→ Brief
Copy the listing below word for word, leaving out the pictures.

[Start Exercise materials]

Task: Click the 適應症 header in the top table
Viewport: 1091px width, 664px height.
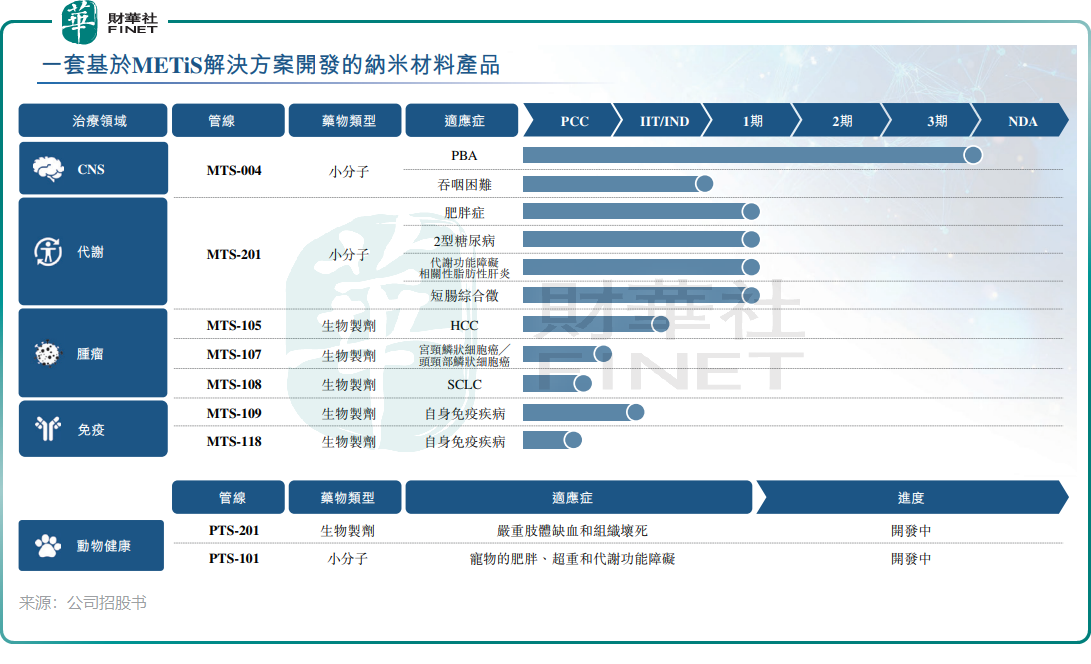Action: [463, 121]
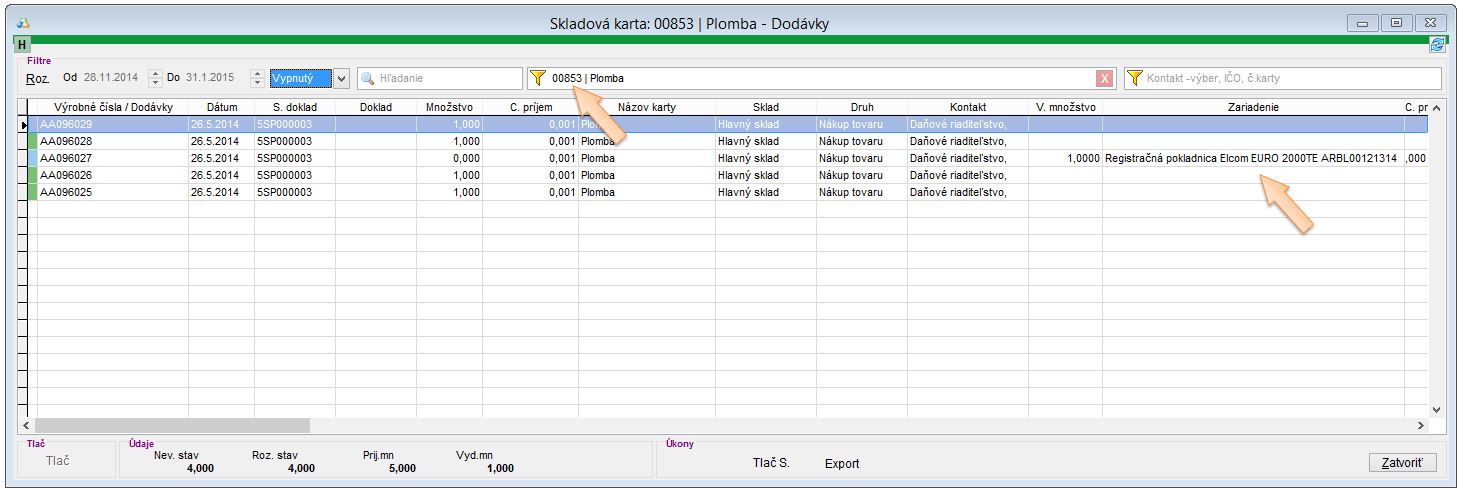Click the green H icon at top left

[22, 45]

[End Exercise materials]

→ Answer below
Task: Click the 適應症 header in the top table
Viewport: 1091px width, 664px height.
Action: [463, 121]
Click the green H icon at top left

[22, 45]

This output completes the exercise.